Exercise aim:
The reply to the records below should contain exactly the lines from the line with "Where should I" through the line with "You are a computer-use agent. 781x562 pixels.", and nothing besides.

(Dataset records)
───
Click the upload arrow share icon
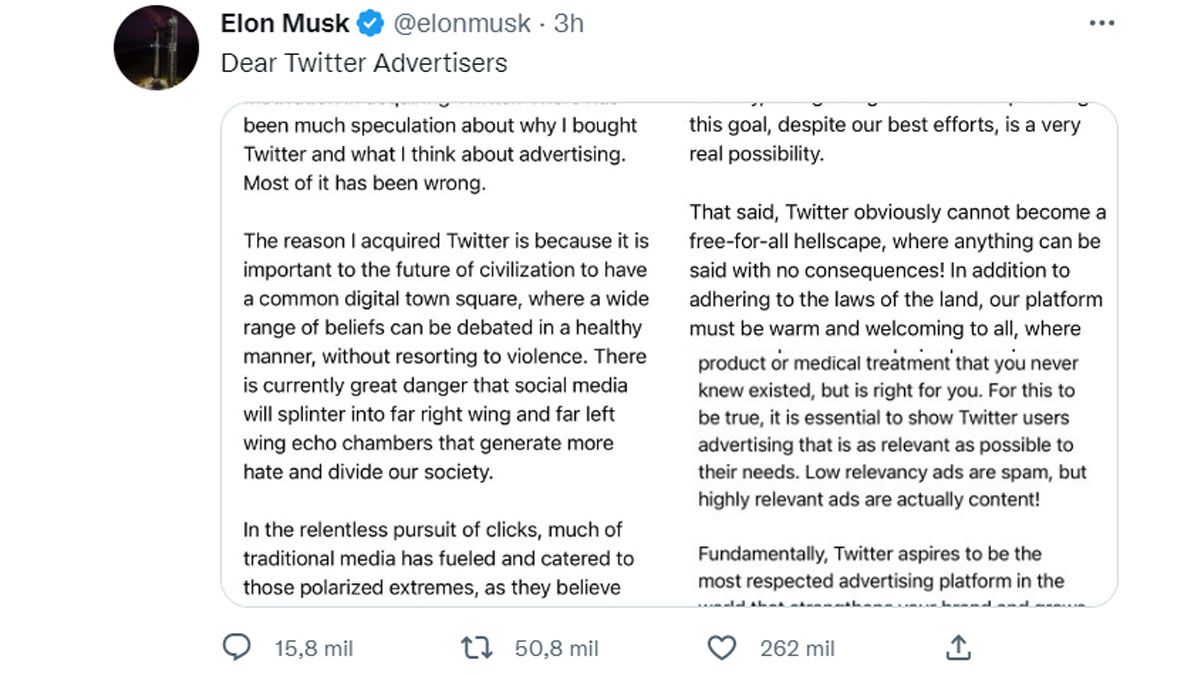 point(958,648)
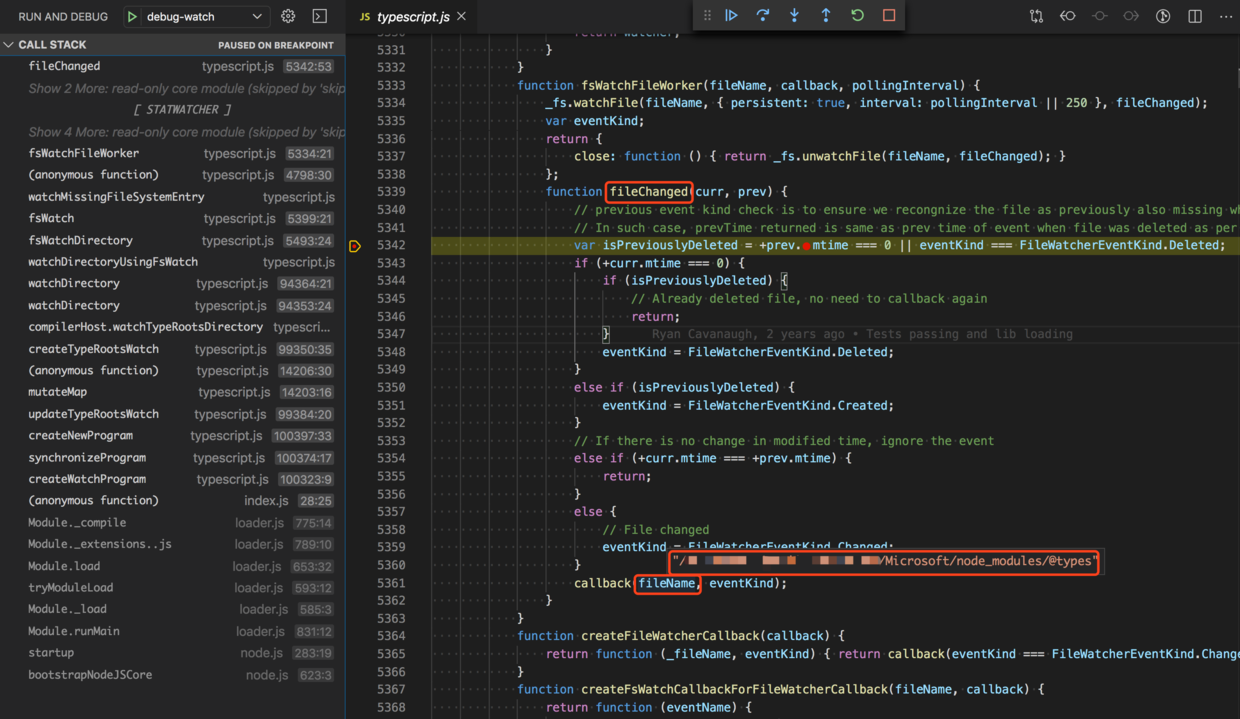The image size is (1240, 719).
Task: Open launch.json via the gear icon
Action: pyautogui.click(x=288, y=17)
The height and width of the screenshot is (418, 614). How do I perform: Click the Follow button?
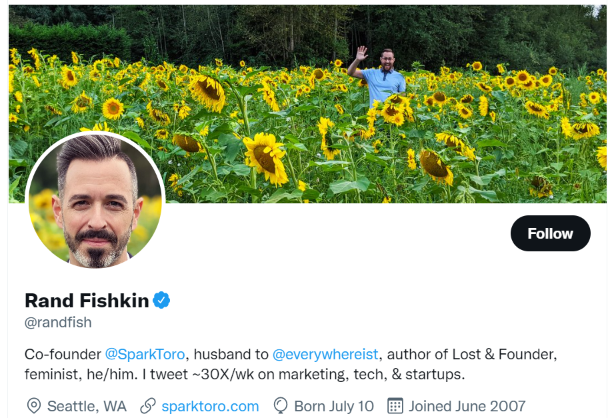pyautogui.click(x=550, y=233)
───
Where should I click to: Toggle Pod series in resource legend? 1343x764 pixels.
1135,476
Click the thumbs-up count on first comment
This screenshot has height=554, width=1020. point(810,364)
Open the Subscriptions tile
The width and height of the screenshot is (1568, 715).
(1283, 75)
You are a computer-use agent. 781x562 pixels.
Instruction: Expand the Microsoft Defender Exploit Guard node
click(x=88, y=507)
───
Answer to this problem:
Where should I click to: Toggle Pod series in resource legend? 1343x764 pixels.
1135,476
Click the thumbs-up count on first comment
This screenshot has height=554, width=1020. point(810,364)
Open the Subscriptions tile
The width and height of the screenshot is (1568, 715).
(1283, 75)
You are a computer-use agent. 781x562 pixels.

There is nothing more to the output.